How a Landmark Japanese Study Will Boost Financial Education
By Dan Kadlec
October 11, 2016
Individuals that receive some financial education in their lifetime exhibit vastly better financial practices—especially as it relates to prudent risk taking and long-term thinking, according to a landmark Japanese study released in Tokyo this summer.
Right About Money is the first U.S. outlet to report the findings, which were translated into English and made available this week. The study from the Central Council for Financial Services Information, part of the Bank of Japan, generated hundreds of news reports in Japan over the summer, signaling a broad and growing concern with financial literacy in that country. Many jurisdictions have taken steps to beef up their financial education programs.
The chief finding was that those who had access to financial education posted the best financial literacy scores, and those with the best scores were more likely to:
Seek financial and economic information frequently
Securely manage a family budget
Comparison shop for financial products
Be less concerned about near-term losses and herd thinking
Set aside an emergency fund
Those with the best scores also were less likely to experience financial trouble or repeatedly take out consumer loans. They exhibited greater resiliency in economic shocks and were more likely to embrace stock ownership.
Perhaps the clearest and most interesting finding has to do with the Japanese peoples’ aversion to risk. Asked if they were to invest 100,000 yen with a 50% probability that it would produce a 20,000-yen gain after one year and the same probability it would produce a 10,000-yen loss, an overwhelming 79% said they would not invest. Answering another question, about half said they would take 100,000 yen today rather 110,000 yen a year from now, forgoing a certain 10% return.

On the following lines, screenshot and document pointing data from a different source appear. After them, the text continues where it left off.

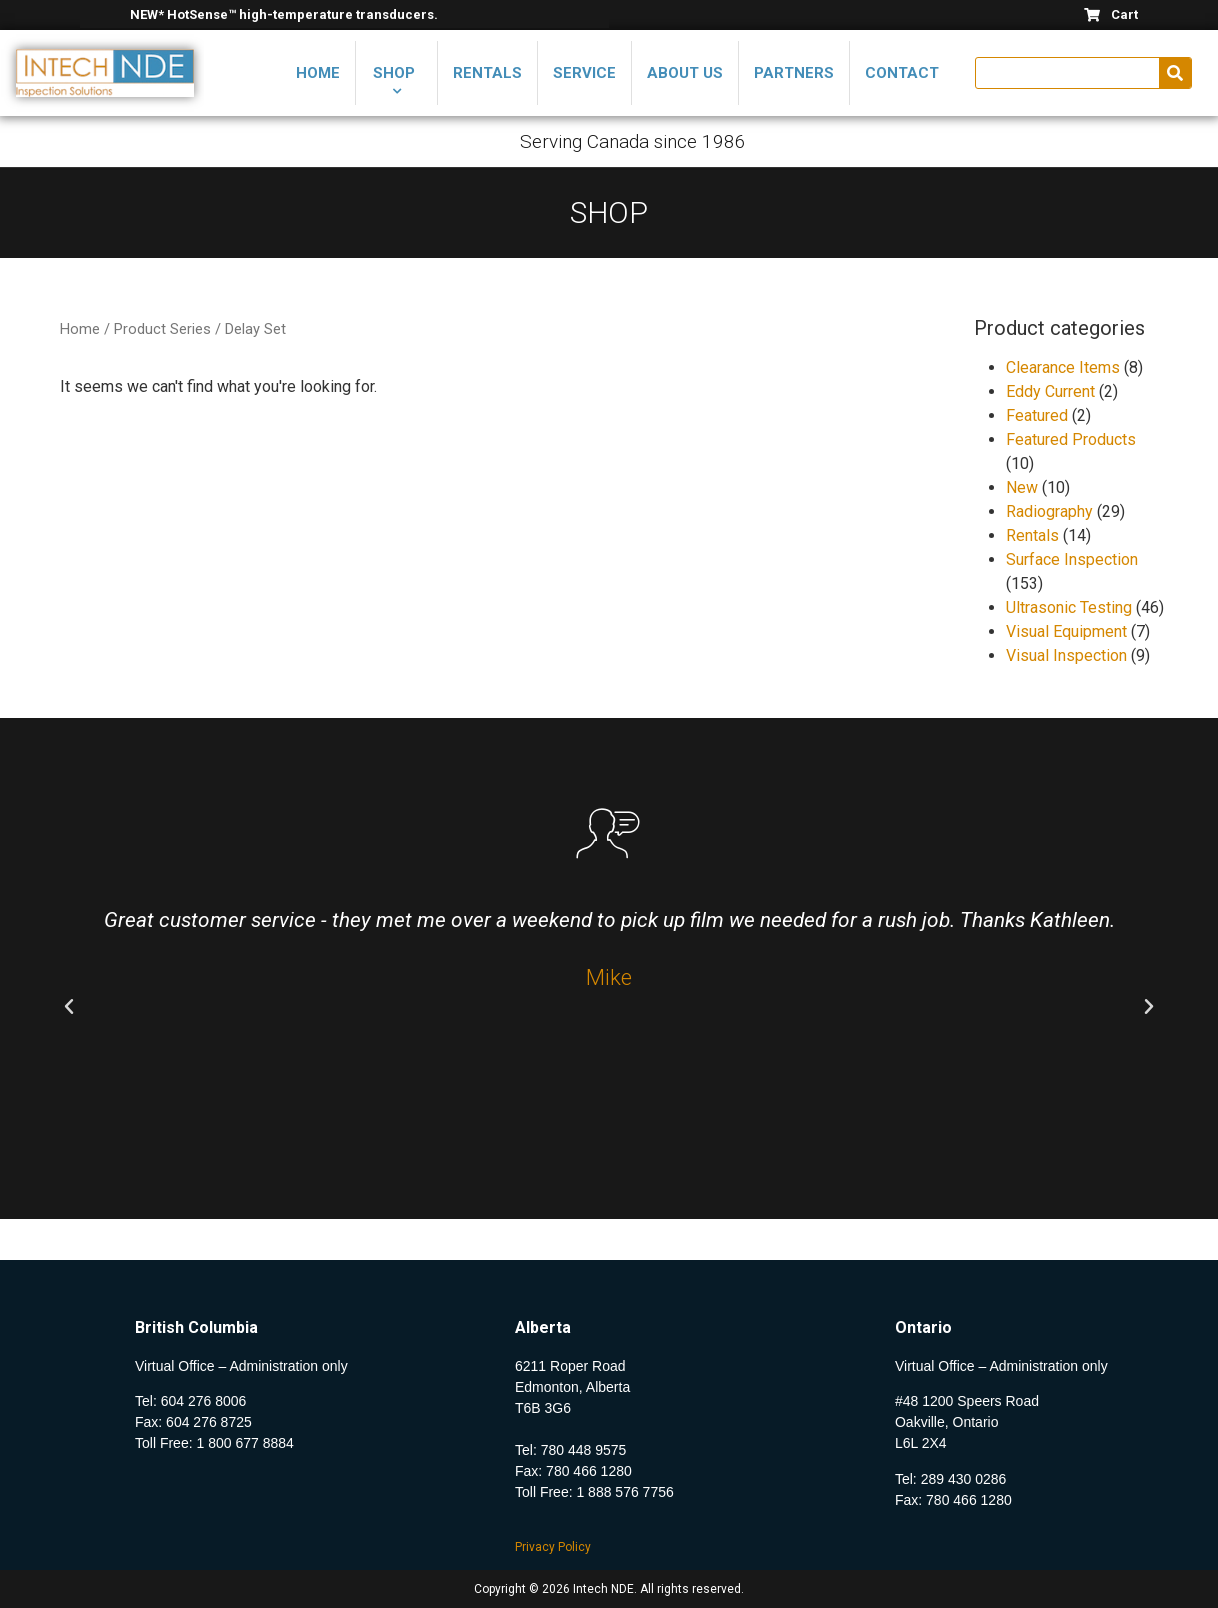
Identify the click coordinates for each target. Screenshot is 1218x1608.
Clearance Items (1063, 367)
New (1022, 487)
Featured (1037, 415)
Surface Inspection (1072, 559)
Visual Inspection (1066, 655)
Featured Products (1071, 439)
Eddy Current (1050, 391)
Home (80, 329)
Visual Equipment (1066, 631)
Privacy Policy (553, 1547)
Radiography (1049, 511)
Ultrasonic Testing (1069, 607)
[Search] (1175, 73)
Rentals (1032, 535)
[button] (69, 1007)
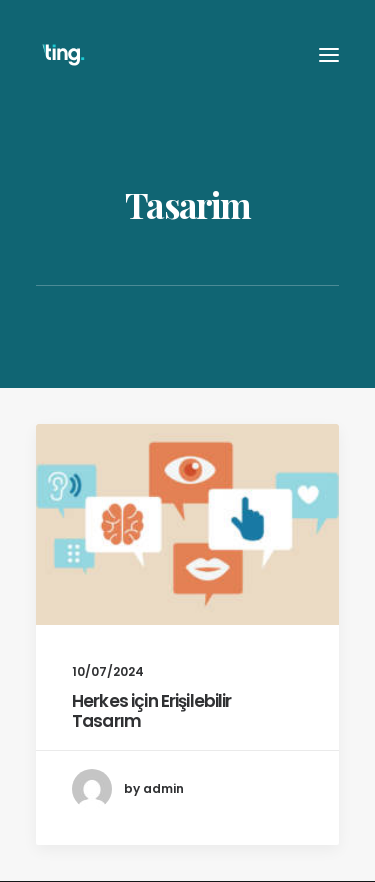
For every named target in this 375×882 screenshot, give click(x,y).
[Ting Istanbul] (63, 54)
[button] (187, 524)
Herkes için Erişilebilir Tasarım (152, 711)
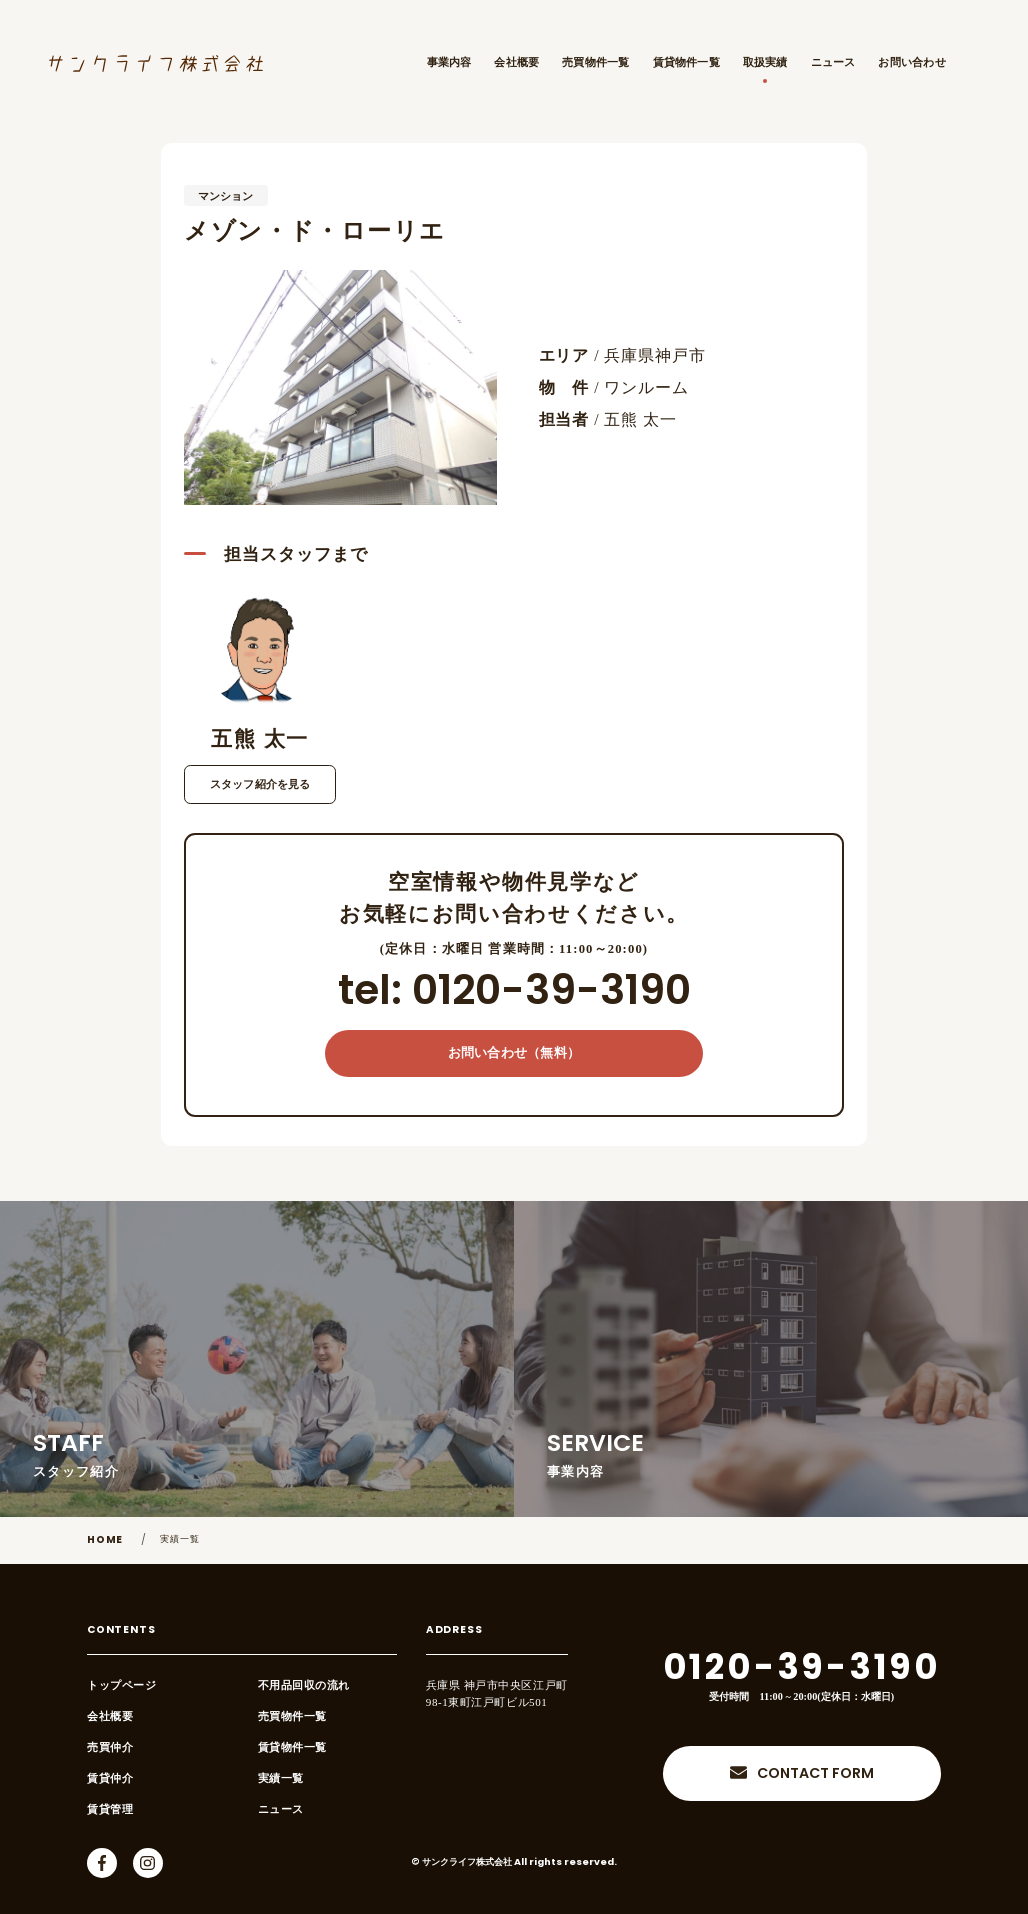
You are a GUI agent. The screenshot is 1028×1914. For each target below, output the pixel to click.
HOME (105, 1540)
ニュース (833, 62)
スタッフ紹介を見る (260, 784)
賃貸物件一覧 (686, 62)
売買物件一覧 (595, 62)
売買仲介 (110, 1747)
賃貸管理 (110, 1809)
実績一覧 (180, 1539)
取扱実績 (765, 62)
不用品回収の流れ (304, 1685)
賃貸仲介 (110, 1778)
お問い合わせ (911, 62)
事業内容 (449, 62)
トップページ (121, 1685)
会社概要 (516, 62)
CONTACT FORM (815, 1774)
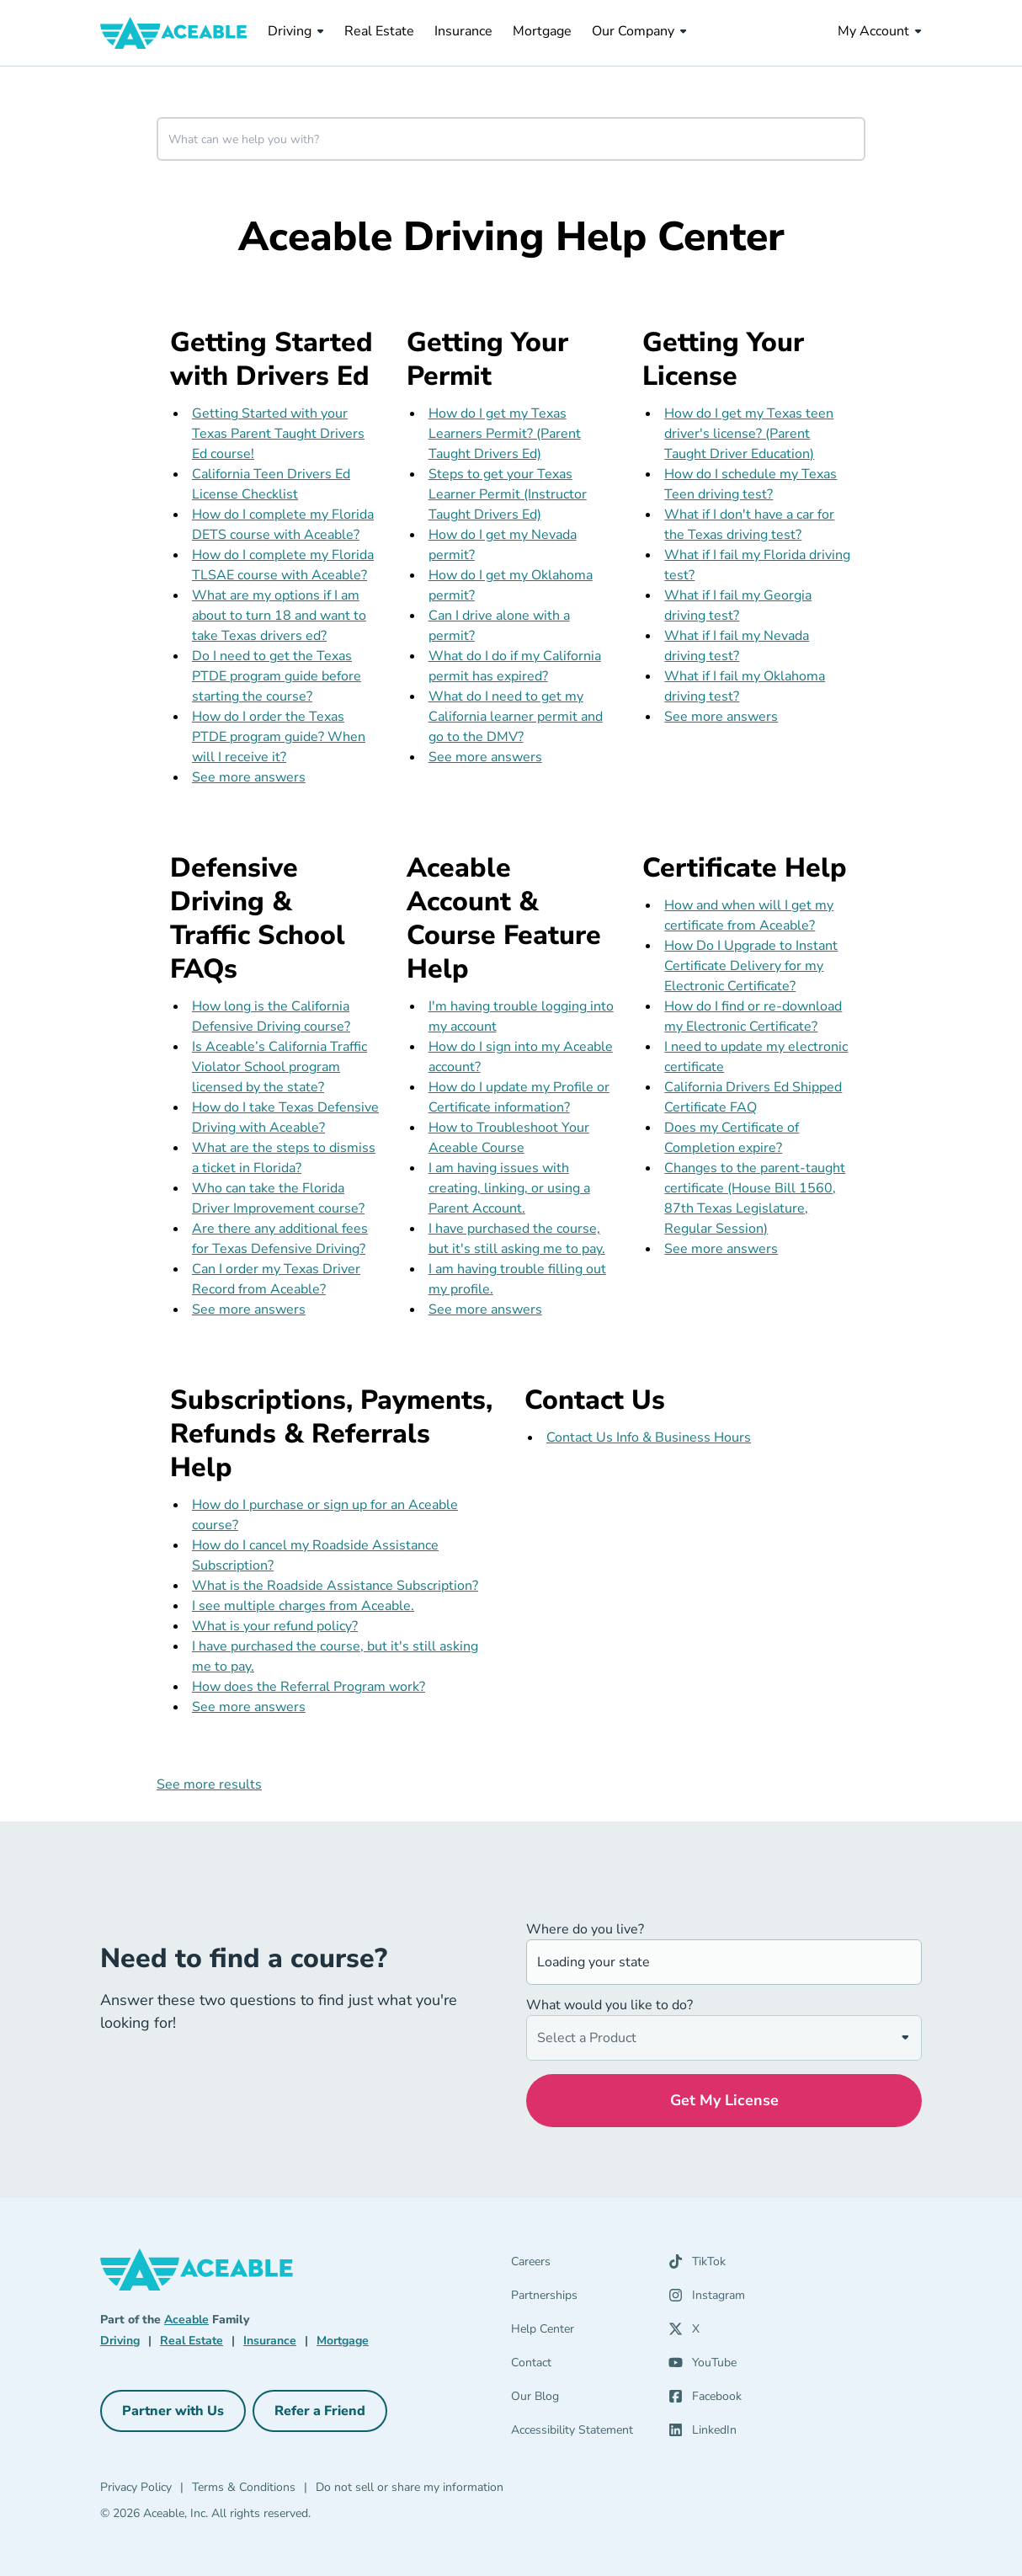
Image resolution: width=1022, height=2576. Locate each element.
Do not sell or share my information (409, 2487)
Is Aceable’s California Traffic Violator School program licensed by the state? (279, 1066)
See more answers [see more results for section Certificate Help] (721, 1249)
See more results (209, 1784)
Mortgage (542, 30)
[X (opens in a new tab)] (684, 2332)
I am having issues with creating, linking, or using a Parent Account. (509, 1188)
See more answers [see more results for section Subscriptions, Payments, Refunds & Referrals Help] (249, 1707)
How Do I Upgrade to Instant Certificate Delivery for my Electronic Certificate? (751, 965)
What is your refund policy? (275, 1626)
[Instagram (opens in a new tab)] (706, 2299)
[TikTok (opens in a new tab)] (697, 2265)
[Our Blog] (579, 2400)
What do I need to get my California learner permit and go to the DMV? (515, 716)
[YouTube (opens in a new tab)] (702, 2366)
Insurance (463, 30)
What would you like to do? (609, 2005)
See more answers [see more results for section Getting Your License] (721, 716)
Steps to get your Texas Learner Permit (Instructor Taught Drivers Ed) (507, 494)
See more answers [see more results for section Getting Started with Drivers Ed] (249, 777)
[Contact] (579, 2366)
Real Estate (379, 30)
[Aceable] (174, 33)
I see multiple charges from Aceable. (303, 1606)
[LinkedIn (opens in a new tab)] (702, 2434)
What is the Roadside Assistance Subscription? (335, 1585)
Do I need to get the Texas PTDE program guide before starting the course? (276, 676)
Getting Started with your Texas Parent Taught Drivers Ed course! (278, 433)
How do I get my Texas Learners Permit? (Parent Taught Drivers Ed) (504, 433)
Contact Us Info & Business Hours (648, 1437)
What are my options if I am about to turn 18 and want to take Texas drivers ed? (279, 615)
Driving (296, 31)
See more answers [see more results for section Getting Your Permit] (485, 757)
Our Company (639, 31)
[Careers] (579, 2265)
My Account (880, 31)
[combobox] (511, 139)
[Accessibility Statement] (579, 2434)
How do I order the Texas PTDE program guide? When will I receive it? (278, 736)
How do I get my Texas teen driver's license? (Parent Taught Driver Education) (748, 433)
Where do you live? (585, 1929)
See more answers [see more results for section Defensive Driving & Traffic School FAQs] (249, 1309)
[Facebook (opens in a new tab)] (705, 2400)
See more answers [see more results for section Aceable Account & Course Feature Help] (485, 1309)
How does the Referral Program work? (308, 1686)
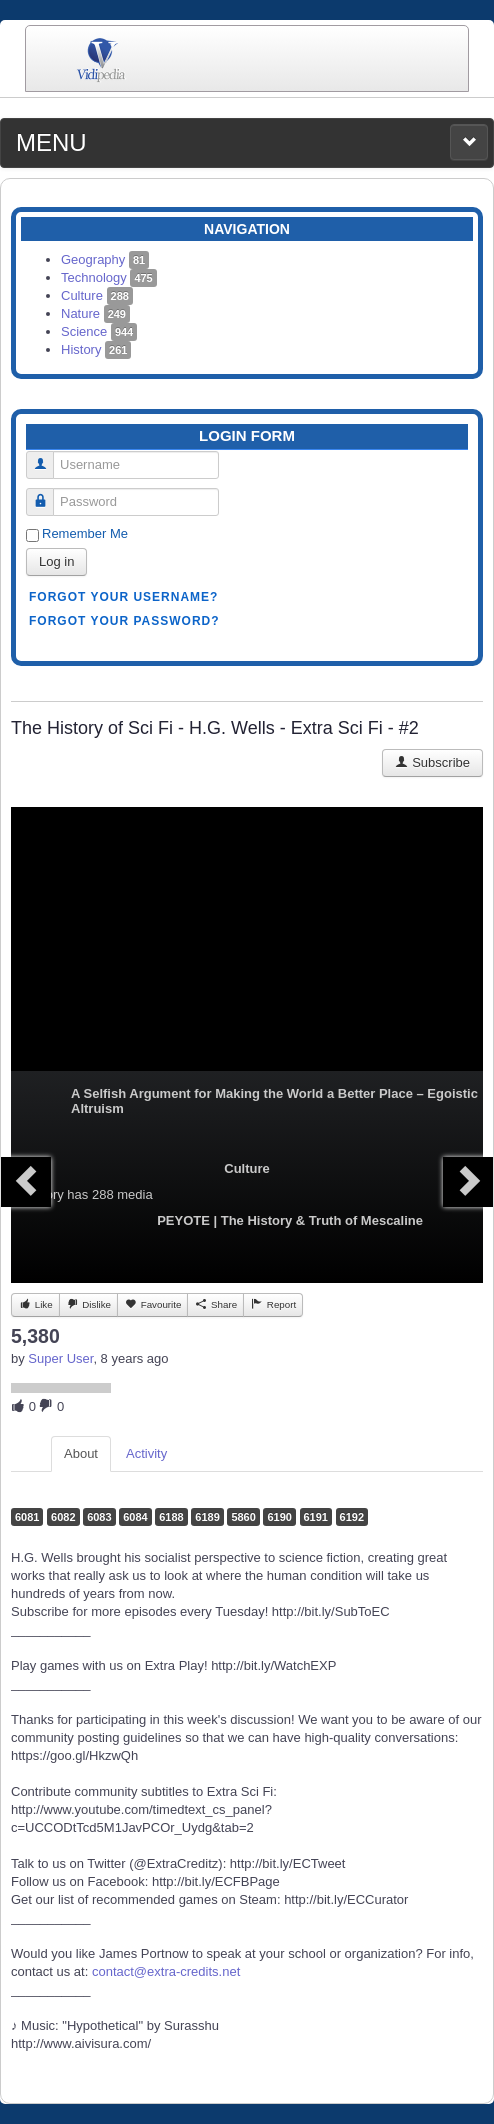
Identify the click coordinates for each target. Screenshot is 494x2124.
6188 (171, 1517)
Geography (105, 259)
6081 (27, 1517)
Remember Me (85, 533)
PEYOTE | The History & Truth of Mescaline (290, 1220)
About (81, 1453)
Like (35, 1304)
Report (273, 1304)
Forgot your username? (123, 597)
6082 (63, 1517)
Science (99, 331)
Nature (95, 313)
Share (215, 1304)
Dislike (88, 1304)
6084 (135, 1517)
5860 (243, 1517)
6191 (316, 1517)
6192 (352, 1517)
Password (47, 493)
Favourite (152, 1304)
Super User (60, 1358)
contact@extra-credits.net (166, 1971)
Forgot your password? (124, 621)
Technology (109, 277)
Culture (97, 295)
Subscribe (432, 762)
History (96, 349)
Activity (146, 1453)
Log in (56, 561)
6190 (279, 1517)
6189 (207, 1517)
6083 (99, 1517)
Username (47, 456)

This extreme aversion to loss has broad implications for the retirement security of the Japanese people. Less than a third in the survey said they owned risk assets likes stocks or “investment trusts.”
The survey was Japan’s first large-scale look at financial literacy at home. About half the questions were similar to those in surveys from the Financial Industry Regulatory Authority (FINRA) in the U.S. and the Organization for Economic Co-operation and Development (OECD) in Europe. Looking only at comparable questions, Japanese financial literacy lags the U.S., U.K. and Germany by about 7%.
Japanese respondents correctly answered just over half of true-false questions. The lowest rate of financial literacy was among those aged 18-29.
The Japanese are frugal and do some things well, according to the study. As many as 90% know how to manage a budget and more than half have an emergency fund. These are areas that generally need improvement in U.S. and Europe. But many Japanese remain much too risk averse and think only about the short-term. The encouraging news is that those who receive financial education are more likely to think longer term and accept greater risks.